Data science: uniform python apis for arrays and data frames planned

Data Science: Uniform Python APIs for Arrays and Data Frames planned

The newly rounded consortium for python data api standards wants to create uniform interfaces for machine learning frameworks and python libraries. The focus is on the one hand on arrays or tensors and on the other hand on dataframes.

Initiator of the consortium is quanight labs, and the sponsors in the basic is intel, microsoft, the d. E. Shaw group, google research and quansight. In the long term, the consortium should grow to a project and okosystem-umbrella organization, which relates to apis and mechanisms for data exchange and standardized.

Fragmented libraries

Many functions are similarly integrated into numerous libraries, but have a lot of differences in detail. As an example, the blog contribution to the start of the consortium has the functions for calculating the arithmetic via an array implemented in the individual libraries as follows:

numpy: mean (a, axis = none, dtype = none, out = none, keepdims =) dask.Array: mean (a, axis = none, dtype = none, out = none, keepdims =) cupy: mean (a, axis = none, dtype = none, out = none, keepdims = false) jax.Numpy: mean (a, axis = none, dtype = none, out = none, keepdims = false) mxnet.Np: mean (a, axis = none, dtype = none, out = none, keepdims = false) sparse: s.Mean (axis = none, keepdims = false, dtype = none, out = none) torch: mean (input, dim, keepdim = false, out = none) tensorflow: reduce_mean (input_tensor, axis = none, keepdims = none, name = none, reduction_indices = none, keep_dims = none)
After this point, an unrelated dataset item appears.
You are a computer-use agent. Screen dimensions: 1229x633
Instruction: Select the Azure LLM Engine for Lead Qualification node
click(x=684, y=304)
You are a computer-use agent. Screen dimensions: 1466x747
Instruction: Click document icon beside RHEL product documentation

The functions of the above libraries have largely identical signatures, apart from the default specification for keepdims. However, they also offer a different semantics in equal signatures, which is more difficult to determine. Mxnet documents the deviations from numpy even explicitly: as an array parameter, only a ndarray is allowed, and the data type for numbers is float32.

Conservative decisions

The consortium would first check the requirements for standardization and starts with a requiring engineering phase. It is about recognizing which areas require a standardization and how the standards are to be implemented.
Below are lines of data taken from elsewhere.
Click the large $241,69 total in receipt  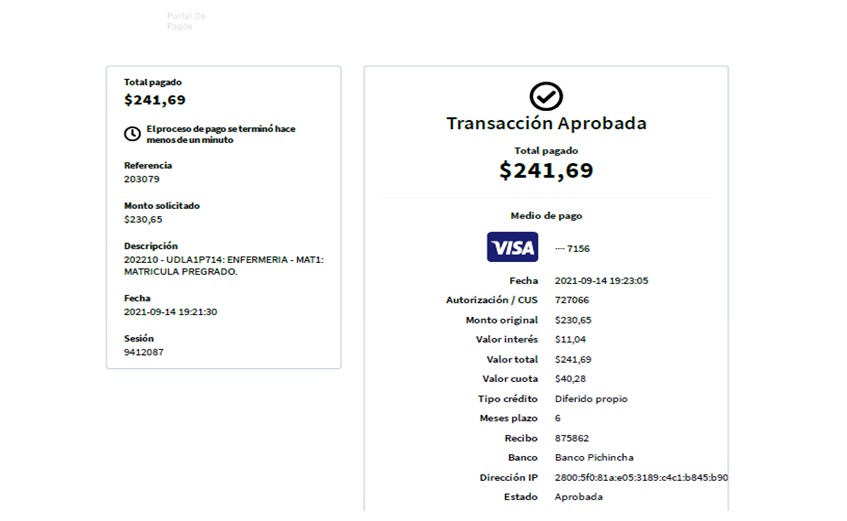[x=546, y=171]
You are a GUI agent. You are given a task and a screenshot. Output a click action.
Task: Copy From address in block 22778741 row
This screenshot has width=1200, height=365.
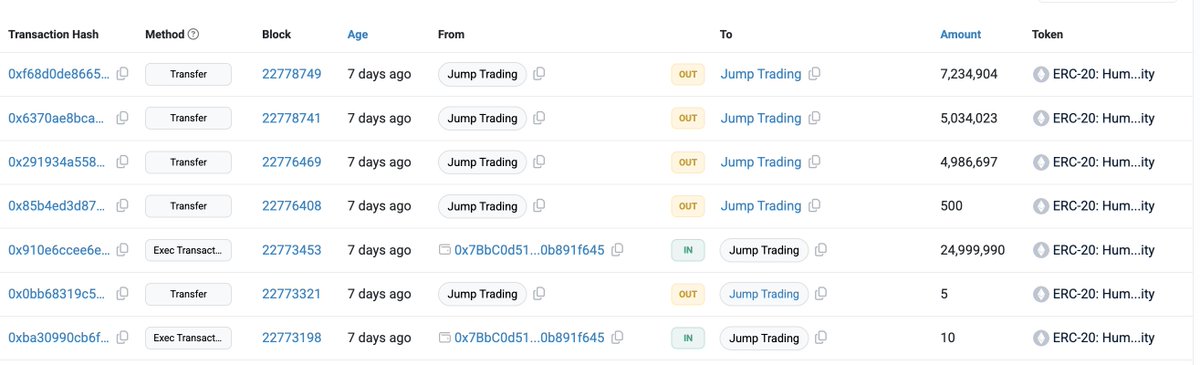coord(539,118)
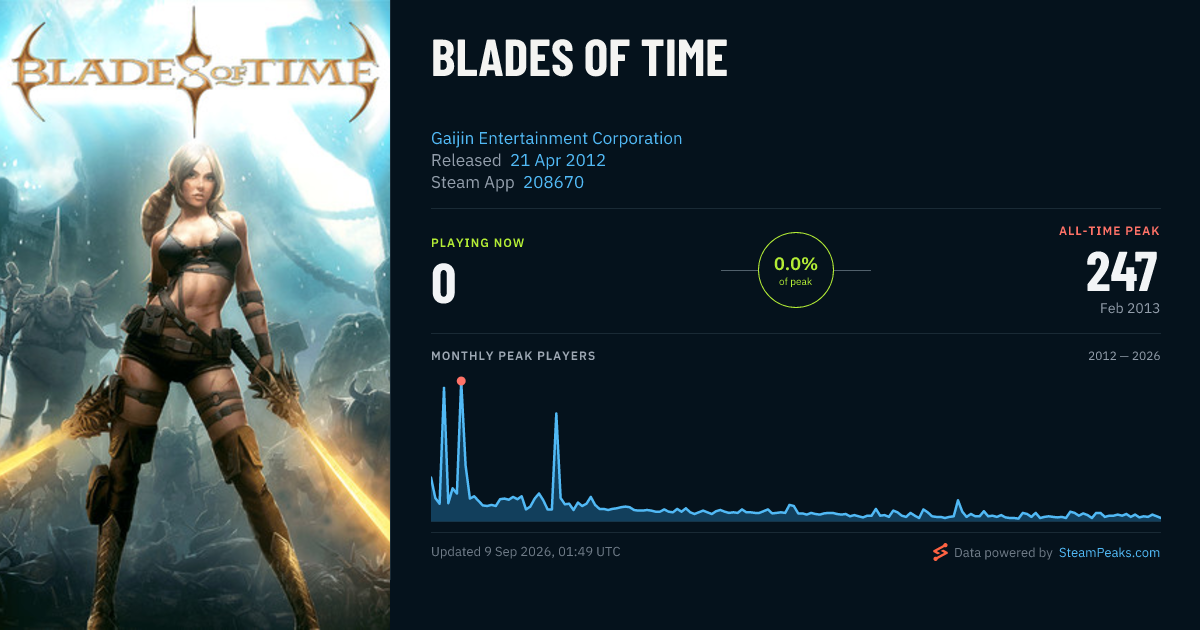
Task: Click the Blades of Time logo on cover
Action: 195,72
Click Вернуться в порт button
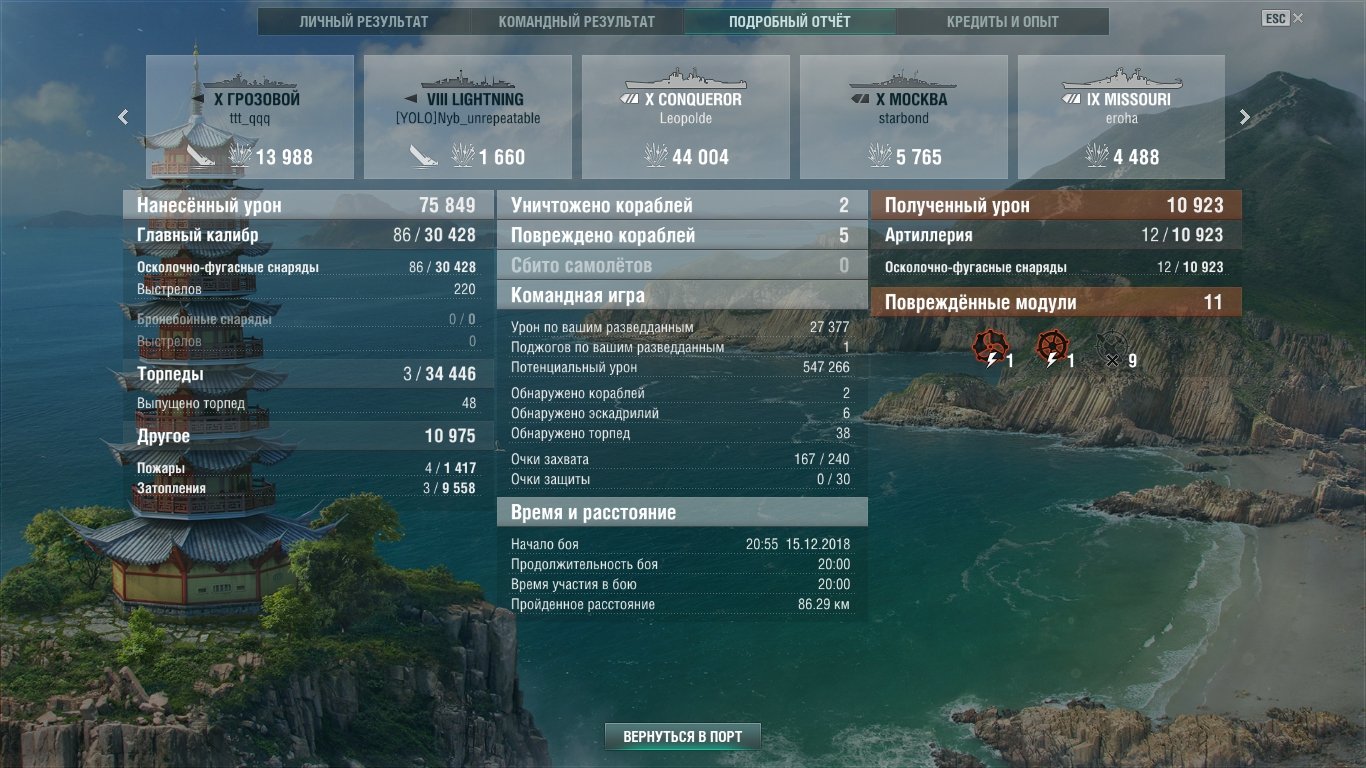1366x768 pixels. (x=683, y=737)
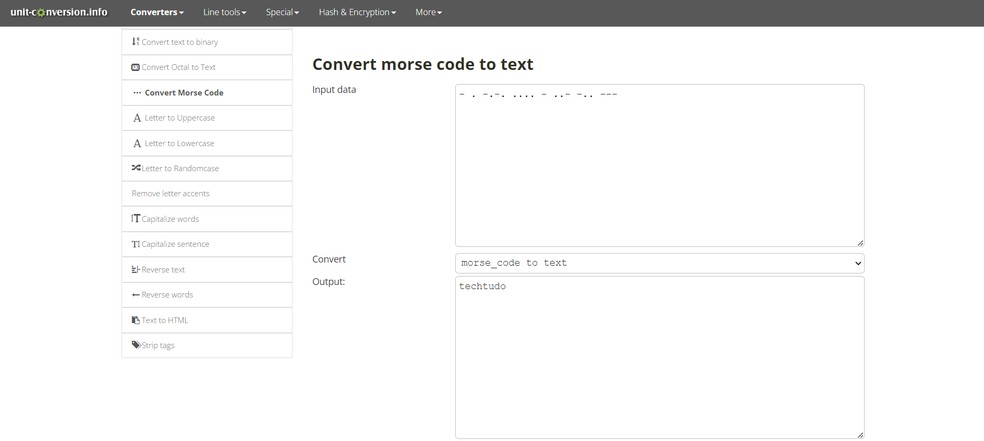Click the Text to HTML icon
Screen dimensions: 984x441
136,320
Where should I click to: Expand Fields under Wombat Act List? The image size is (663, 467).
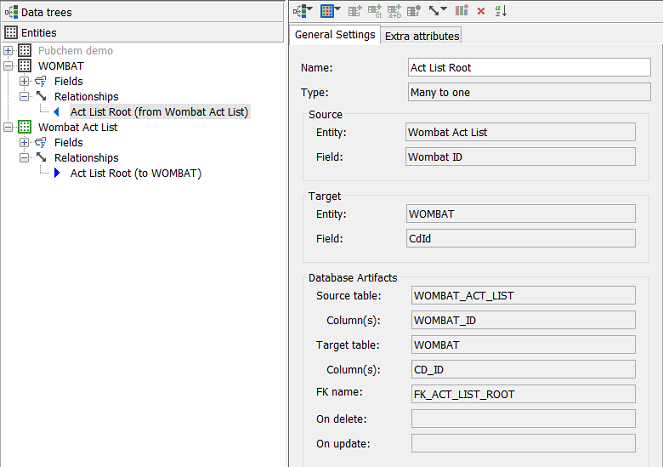(25, 143)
To avoid wild growth due to too many special application trap, the standardization process should focus on the functions that exist in most libraries in any form. In addition, the consortium wants to evaluate which functions use data scientists in practice. For the latter, a tool in the github repository for the data api standards exist, which determines which python modules uses another module.

Api comparison and cooperation

Another tool in the repository reads and processes the publicly available html documentation for array libraries, compares the existing functions as well as their signatures and shows the result in a html table.
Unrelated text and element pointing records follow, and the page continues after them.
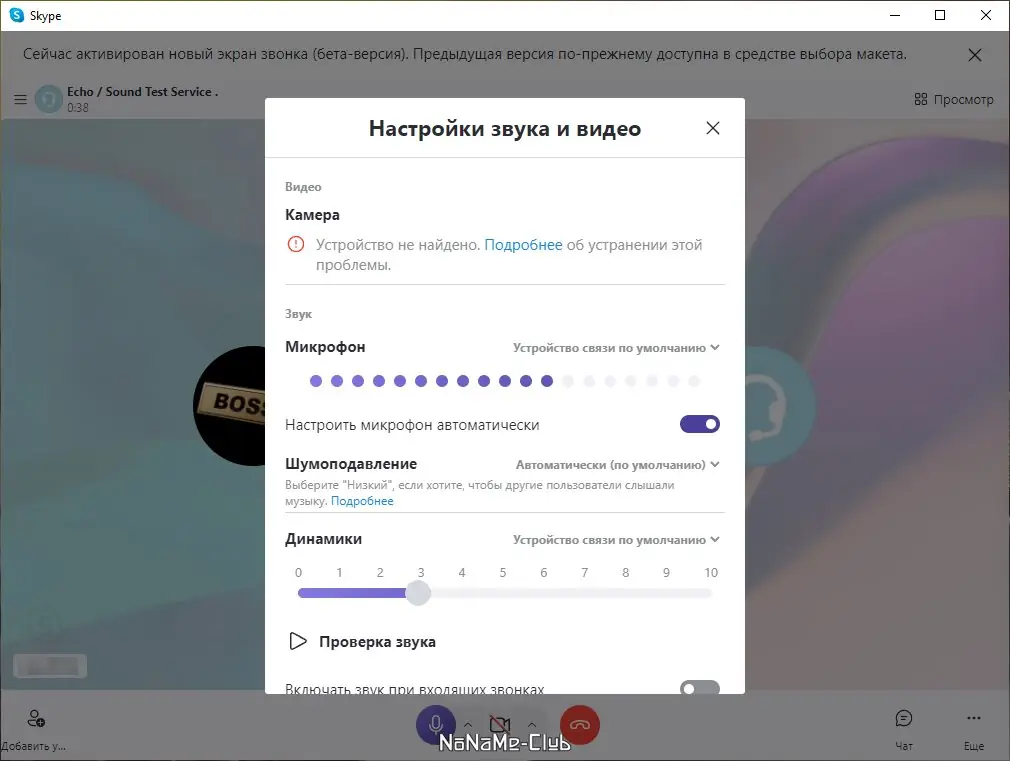Disable Настроить микрофон автоматически toggle
1010x761 pixels.
699,423
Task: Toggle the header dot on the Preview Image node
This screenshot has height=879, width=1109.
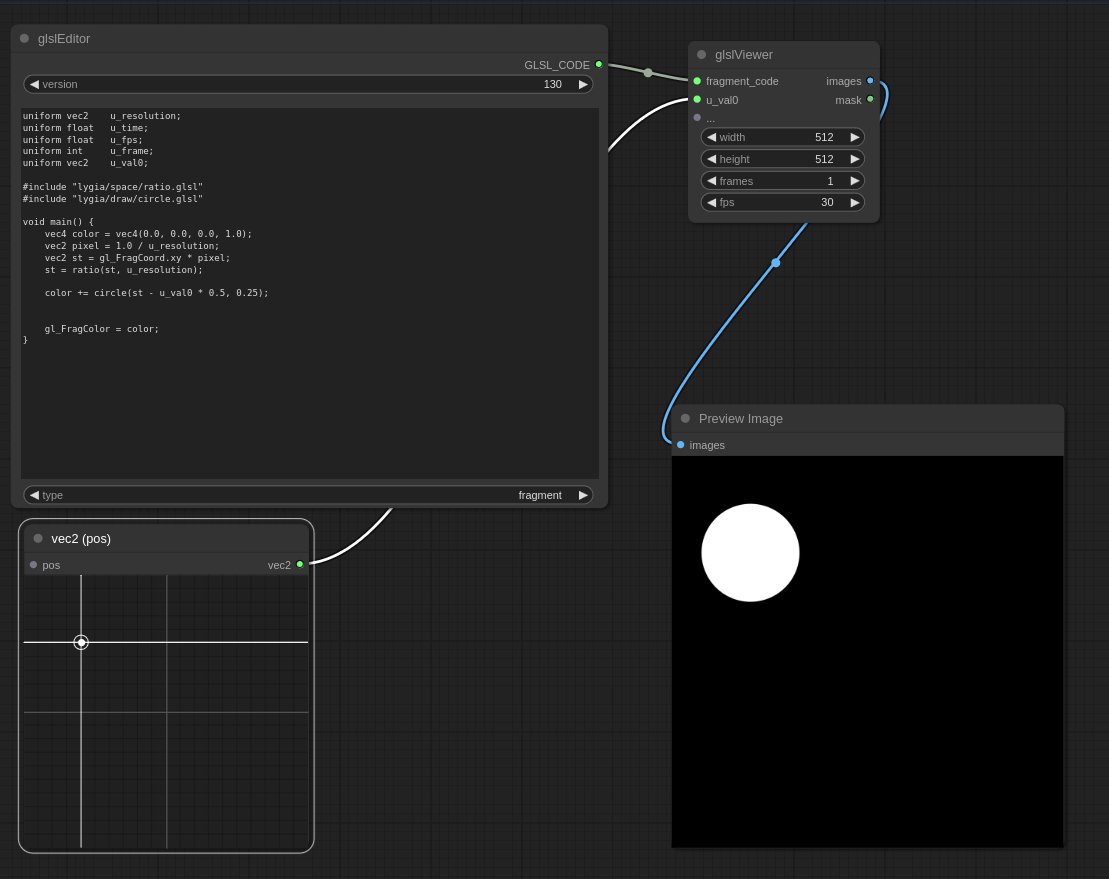Action: click(x=685, y=418)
Data Science: Uniform Python APIs for Arrays and Data Frames planned

Output of apis determined with the api comparison tool uber make view intersection.

In addition, the initiators of the standardization process hope for the participation of the developers of the important python libraries and frameworks as well as the community. Until the 15th. September, the consortium wants to inform the rfc (request for comments) for the array apis and contribute to the community review process. On the 15th. November should follow the rfc for dataframe apis. Further details can be found in the blog post to start the consortium.

Leave a Reply

Your email address will not be published.